In deze zaak heeft de kinderrechter van de Rechtbank Den Haag op 27 september 2024 een beschikking gegeven over vervangende toestemming voor medische behandelingen van twee minderjarigen, [minderjarige 1] en [minderjarige 2]. De gecertificeerde instelling, Stichting Jeugdbescherming West Haaglanden, heeft verzocht om toestemming voor systeemtherapie en psychologische ondersteuning, omdat de vader zijn toestemming hiervoor had geweigerd. De kinderen, die onder toezicht staan, hebben in hun jonge leven veel meegemaakt, waaronder huiselijk geweld en een wisselend contact met hun vader. De moeder heeft ingestemd met het verzoek, terwijl de vader van mening is dat direct contactherstel zonder hulpverlening noodzakelijk is.

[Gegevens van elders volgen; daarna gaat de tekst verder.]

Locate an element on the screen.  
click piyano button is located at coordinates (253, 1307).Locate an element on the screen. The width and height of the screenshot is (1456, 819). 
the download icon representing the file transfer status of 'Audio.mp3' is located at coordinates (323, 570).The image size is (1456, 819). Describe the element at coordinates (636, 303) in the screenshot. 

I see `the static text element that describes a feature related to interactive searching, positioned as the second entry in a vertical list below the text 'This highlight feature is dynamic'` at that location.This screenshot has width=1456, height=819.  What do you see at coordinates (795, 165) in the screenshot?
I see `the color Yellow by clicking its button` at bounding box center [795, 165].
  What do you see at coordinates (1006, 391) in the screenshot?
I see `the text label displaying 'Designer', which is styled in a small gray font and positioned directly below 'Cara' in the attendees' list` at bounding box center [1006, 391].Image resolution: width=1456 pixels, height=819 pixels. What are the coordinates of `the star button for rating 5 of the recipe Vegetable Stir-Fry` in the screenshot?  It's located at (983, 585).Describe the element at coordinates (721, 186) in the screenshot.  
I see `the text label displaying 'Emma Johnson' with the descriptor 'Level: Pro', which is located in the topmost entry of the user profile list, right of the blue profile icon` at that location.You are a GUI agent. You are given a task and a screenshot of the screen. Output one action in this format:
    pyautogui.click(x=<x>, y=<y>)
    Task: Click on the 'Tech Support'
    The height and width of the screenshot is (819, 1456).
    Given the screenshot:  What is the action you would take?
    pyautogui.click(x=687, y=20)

De kinderrechter heeft vastgesteld dat de behandelingen noodzakelijk zijn om ernstig gevaar voor de (geestelijke) gezondheid van de kinderen af te wenden. De kinderrechter overweegt dat voor wilsbekwame minderjarigen tussen de twaalf en de zestien jaar dubbele toestemming vereist is, maar dat in dit geval de toestemming van de gezagdrager kan worden vervangen als de behandeling noodzakelijk is. De kinderrechter heeft geconcludeerd dat zowel [minderjarige 1] als [minderjarige 2] behoefte hebben aan de voorgestelde behandelingen en dat de weigering van de vader hen in de weg staat om de benodigde hulp te ontvangen.
De kinderrechter heeft daarom vervangende toestemming verleend voor zowel de systeemtherapie als de psychologische ondersteuning, en verklaard dat deze beschikking uitvoerbaar bij voorraad is. De beslissing is openbaar uitgesproken en kan door belanghebbenden worden aangevochten binnen de gestelde termijn.